EXTRAIT DE PAGE:
-*-
Numérique et culture de masse
Côté critique, c’est du lourd, hors l’intervention signée Poptronics sur l’art à l’ère du DiY : on passera de l’adaptation dans l’art (Elsa Boyer, philosophe, écrivain) à la couleur chez Antonioni (Dork Zabunyan, philosophe du cinéma), pour glisser vers les formes et processus chez le dessinateur Chris Ware (Paul Sztulman, historien de l’art) ou plonger dans l’histoire des rapports technologie/danse (Marcella Lista, historienne de l’art)… Des points de vue éclectiques et éclatés, fractionnés et géographiquement divers, sur un monde de l’art lui-même en pleine atomisation. On espère bien que les débats éclairent sur les enjeux contemporains de la culture numérique de masse.
-*-
Données sources
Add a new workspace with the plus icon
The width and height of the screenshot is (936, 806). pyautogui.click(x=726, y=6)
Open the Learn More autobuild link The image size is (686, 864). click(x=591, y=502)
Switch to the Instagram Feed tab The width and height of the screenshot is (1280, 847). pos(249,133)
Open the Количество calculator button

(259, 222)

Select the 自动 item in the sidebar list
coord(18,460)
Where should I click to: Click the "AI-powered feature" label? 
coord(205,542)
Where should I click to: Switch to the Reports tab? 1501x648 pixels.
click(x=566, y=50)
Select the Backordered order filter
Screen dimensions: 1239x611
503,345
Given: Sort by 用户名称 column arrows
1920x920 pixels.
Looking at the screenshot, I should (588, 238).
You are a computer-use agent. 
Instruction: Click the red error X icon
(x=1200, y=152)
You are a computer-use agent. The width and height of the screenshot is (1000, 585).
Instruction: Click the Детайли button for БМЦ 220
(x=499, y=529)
-*-
CONSIGNE:
Pouvez-vous recopier intégralement l'extrait sur le numérique et la culture de masse, sans y changer un seul mot ? Les entrées n'interviennent pas dans cet exercice.

RÉSULTAT ATTENDU:
Numérique et culture de masse
Côté critique, c’est du lourd, hors l’intervention signée Poptronics sur l’art à l’ère du DiY : on passera de l’adaptation dans l’art (Elsa Boyer, philosophe, écrivain) à la couleur chez Antonioni (Dork Zabunyan, philosophe du cinéma), pour glisser vers les formes et processus chez le dessinateur Chris Ware (Paul Sztulman, historien de l’art) ou plonger dans l’histoire des rapports technologie/danse (Marcella Lista, historienne de l’art)… Des points de vue éclectiques et éclatés, fractionnés et géographiquement divers, sur un monde de l’art lui-même en pleine atomisation. On espère bien que les débats éclairent sur les enjeux contemporains de la culture numérique de masse.